The majority of microbes cannot be cultured in the laboratory, and so the most direct way to derive whole genome sequences from complex mixtures of organisms is by metagenomic assembly, where all genomes in the sample are assembled together (Fig. 1a). Such mixtures often contain many similar genomes with different levels of abundance, which often leads to misassembly. A common approach to this problem is to bin reads into subsets that ideally represent a single genome, and to then assemble bins individually. Long reads can improve this by improving the sensitivity and specificity of binning strategies and providing longer overlaps for assembly. An example of such a workflow is shown in Fig. 1b.

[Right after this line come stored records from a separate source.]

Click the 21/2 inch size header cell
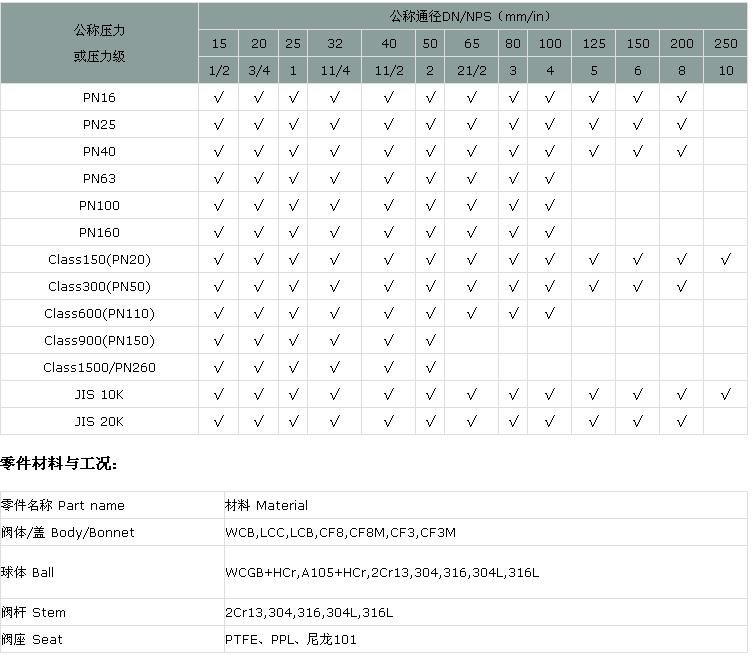This screenshot has height=656, width=753. (472, 71)
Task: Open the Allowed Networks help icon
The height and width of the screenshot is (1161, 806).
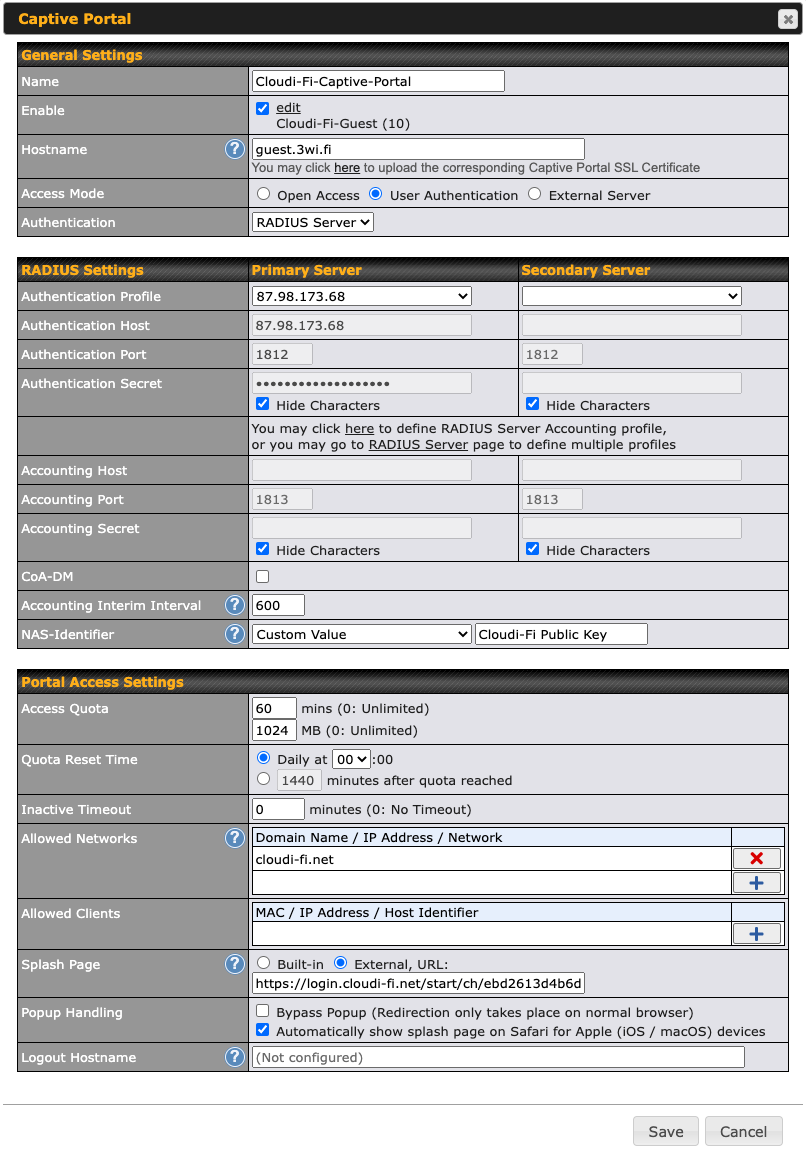Action: [x=235, y=838]
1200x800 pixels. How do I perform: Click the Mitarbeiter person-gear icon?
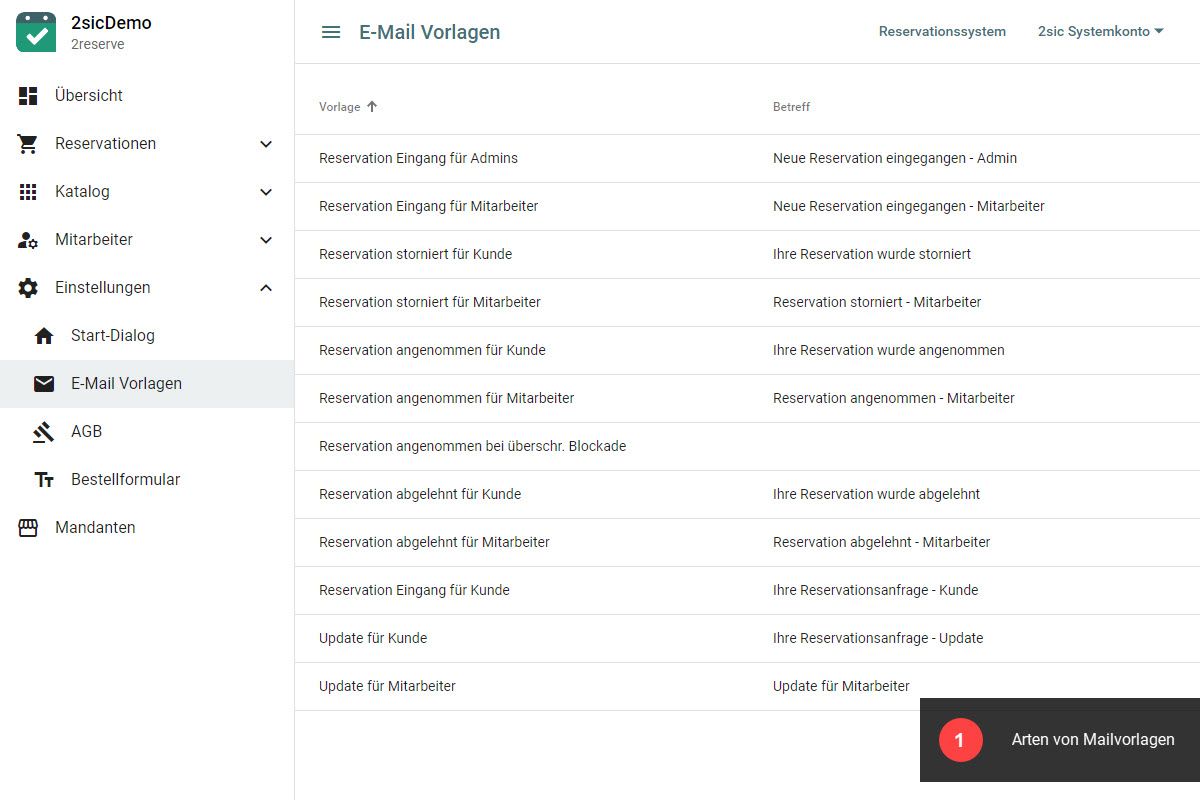click(28, 240)
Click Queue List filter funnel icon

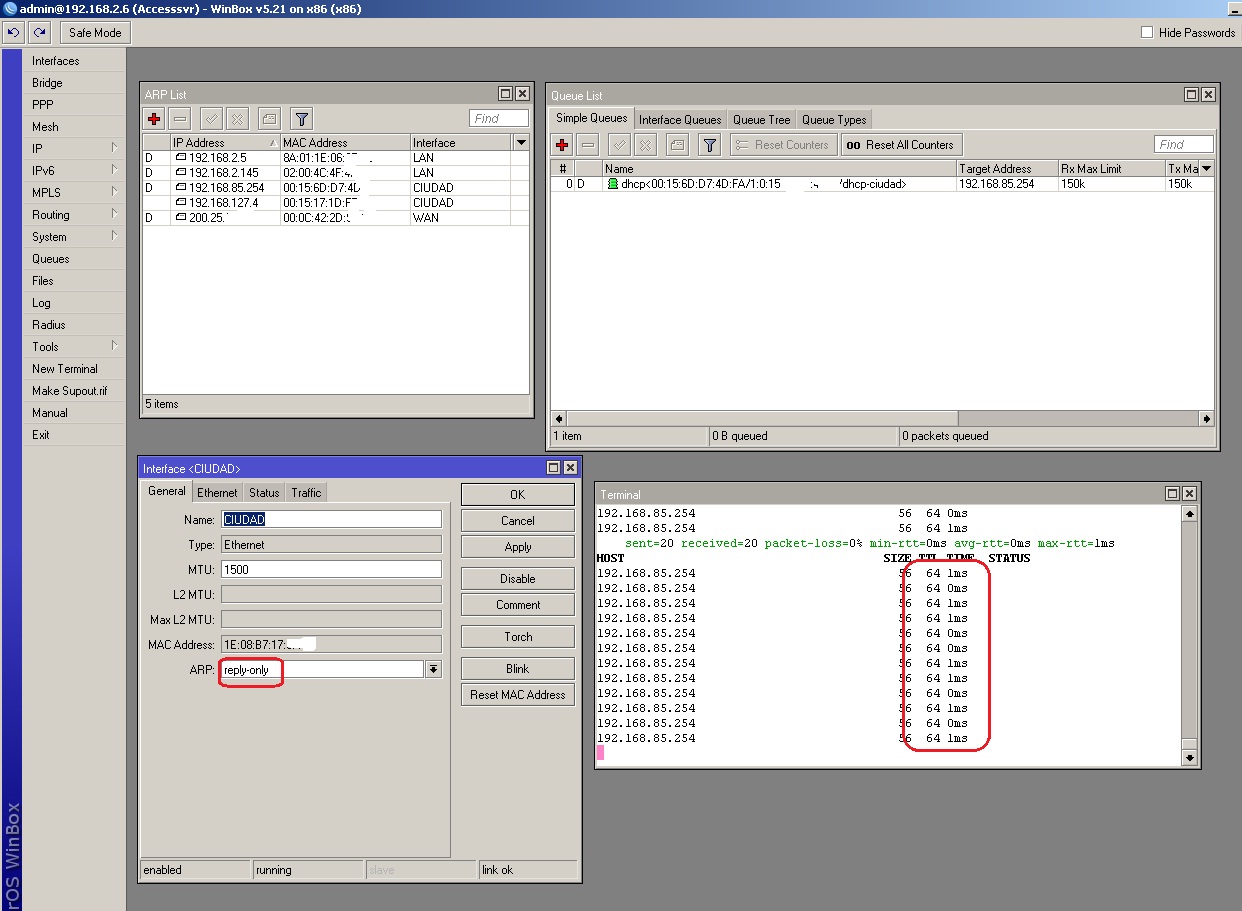click(709, 145)
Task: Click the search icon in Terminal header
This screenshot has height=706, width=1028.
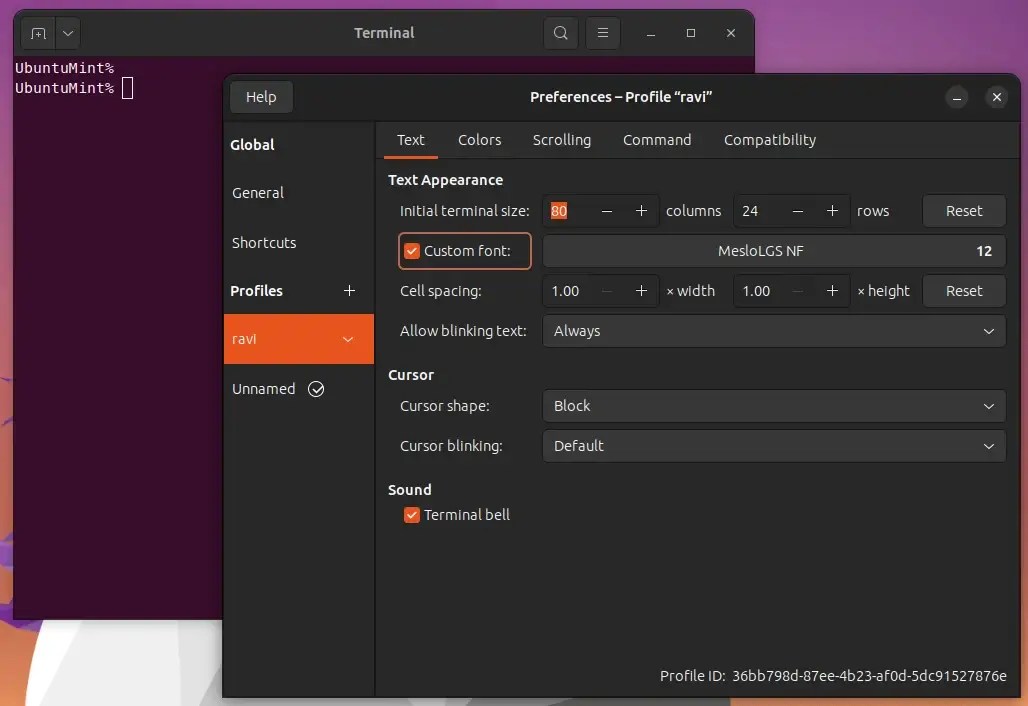Action: coord(560,33)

Fig. 2 Assembly by coverage binning a) workflow b–e) performance on Zymo mock community

Binning using differential coverage profiles to improve assembly contiguity

For metagenomic samples where the microbial genomes are not well represented in reference databases, differences in the organism abundance within the samples can be exploited as a binning strategy (Fig. 2a). We used three different extraction protocols on the Zymo mock community to create different genome abundances (Fig. 2b). We aligned reads from each sample to contigs assembled from the combined set of samples, and used aligned read depth to measure contig abundance in each sample (Fig. 2c). This allows binning of contigs based on matching abundance profiles (Fig. 2d). Finally, contigs in the initial bins can be refined by taking all reads that align to the contigs and conducting a second, bin-specific assembly (Fig. 2e).

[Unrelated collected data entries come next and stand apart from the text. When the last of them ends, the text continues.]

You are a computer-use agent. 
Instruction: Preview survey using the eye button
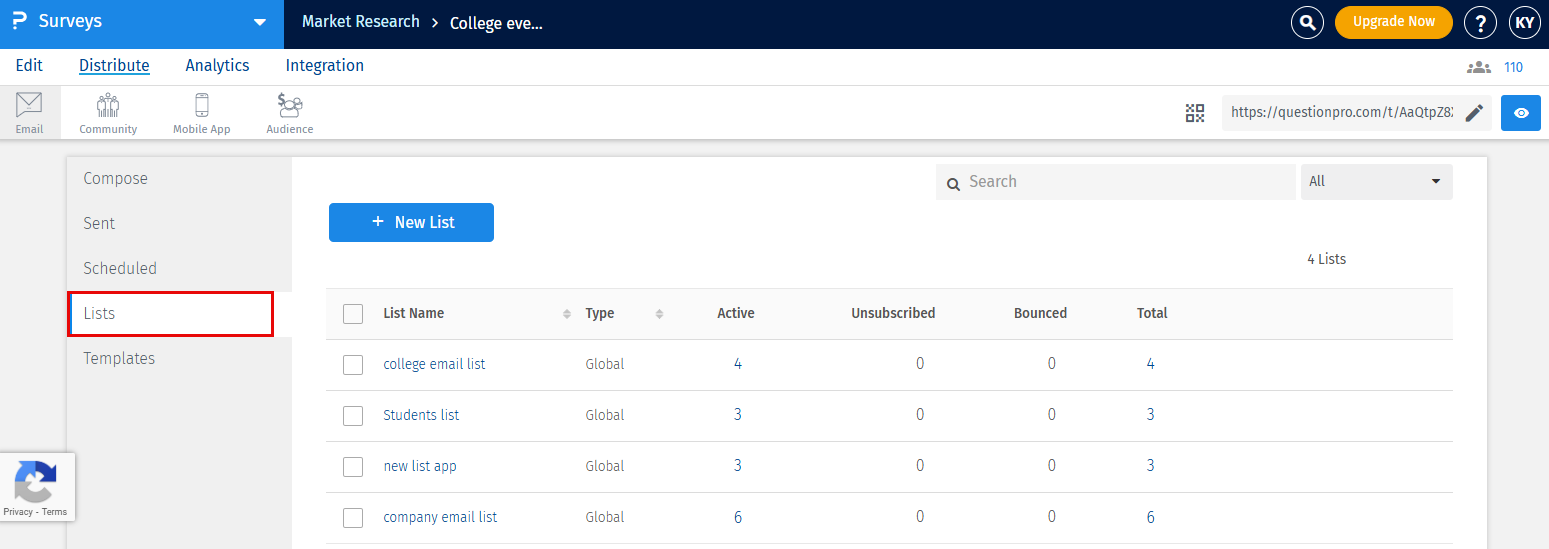1520,113
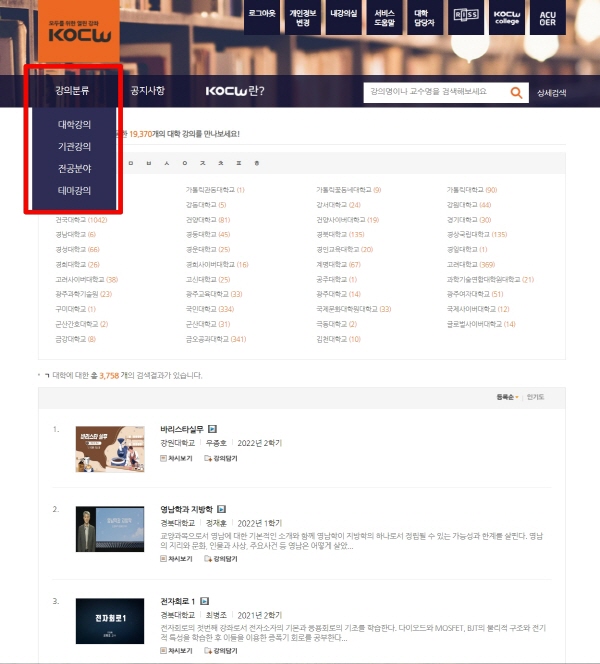This screenshot has width=600, height=664.
Task: Expand 차시보기 under 영남학과 지방학
Action: click(x=179, y=559)
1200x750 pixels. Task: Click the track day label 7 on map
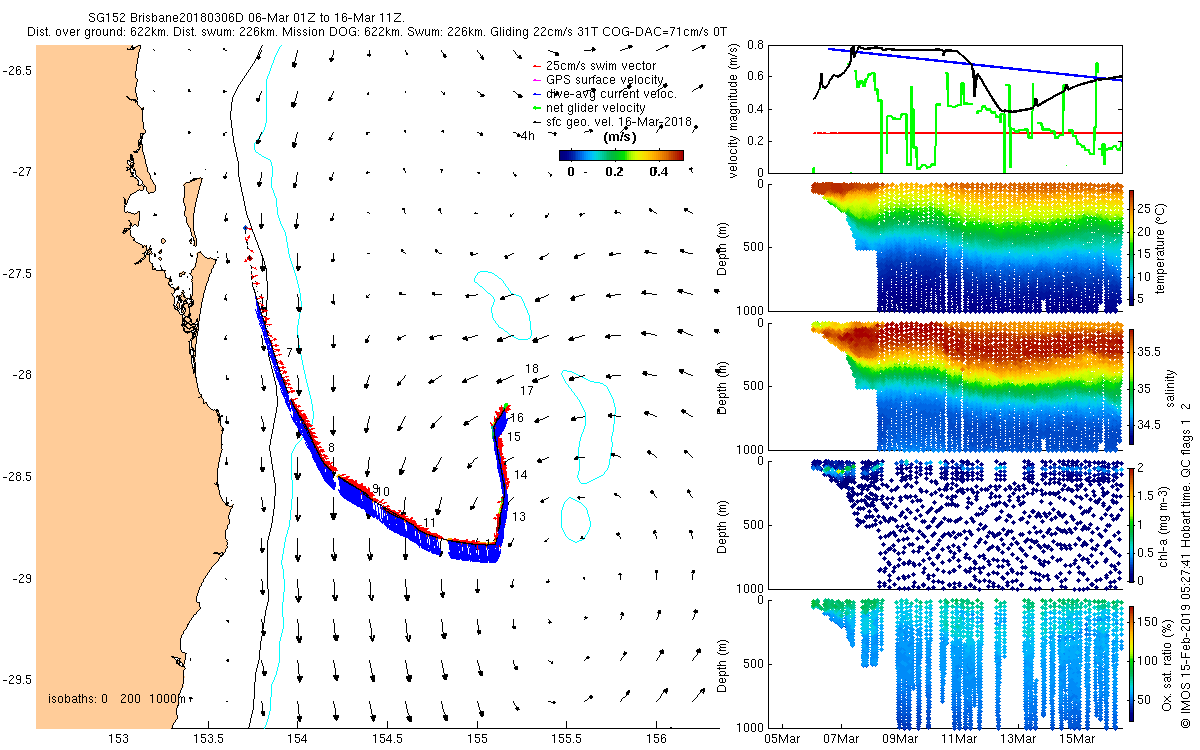[x=289, y=353]
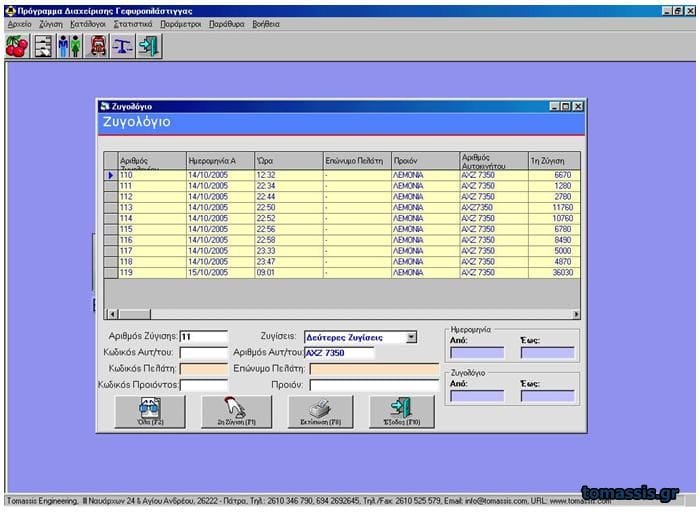Click the exit door toolbar icon
The height and width of the screenshot is (513, 699).
pyautogui.click(x=149, y=46)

Fig. 3 Partitioning bacterial reads using methylation patterns a) overview of experimental set-up b) bioinformatics workflow c) hexbin plot showing partitioned reads d) verification of results

Separating reads from closely related bacterial genomes using native DNA sequencing combined with Tombo to identify strain-specific patterns of Dam and Dcm methylation

Sequence similarity between strains in microbial communities can present challenges for analysis. Fortunately, even though methylation occurs at specific motifs in bacteria, there is high diversity of motifs even among members of the same species. These methylation patterns can be detected in native nanopore reads and used to bin reads by strain. We co-cultured a wild-type K12 E. coli strain and a mutant strain lacking Dcm and Dam methyltransferases (5'-CCWGG-3' and 5'-GATC-3' motifs respectively, Fig. 3a). After aligning all reads to a K12 reference, we used Tombo to characterise methylation status at each motif before calculating the median methylation score for these sites (Fig. 3b). The hexbin plot shows a division of reads based solely on the read- level methylation assessments at the two motifs. In addition, each strain had been transformed with a different plasmid and these reads segregated with the expected genome (Fig. 3c). De novo assembly of reads from the unmethylated cluster gave an assembly in which much of the Dam methyltransferase gene was deleted, hence the lack of Dam methylation (Fig. 3d). The Dcm methyl- transferase gene had also been inactivated by a point mutation (Fig. 3e). Next, we used the methylation binning tool Nanodisco to group genomic DNA and plasmids from a 4-species mock community, including three strains with high nucleotide similarity but different methylation motifs. We used a de novo approach to discover and cluster significant motifs (Fig. 3f). Plasmids and genomic contigs from correct hosts clustered together. Lastly, we took the difference in methylation between each plasmid and host genome across known motifs (Fig. 3g). Each plasmid had the highest similarity with the correct host genome.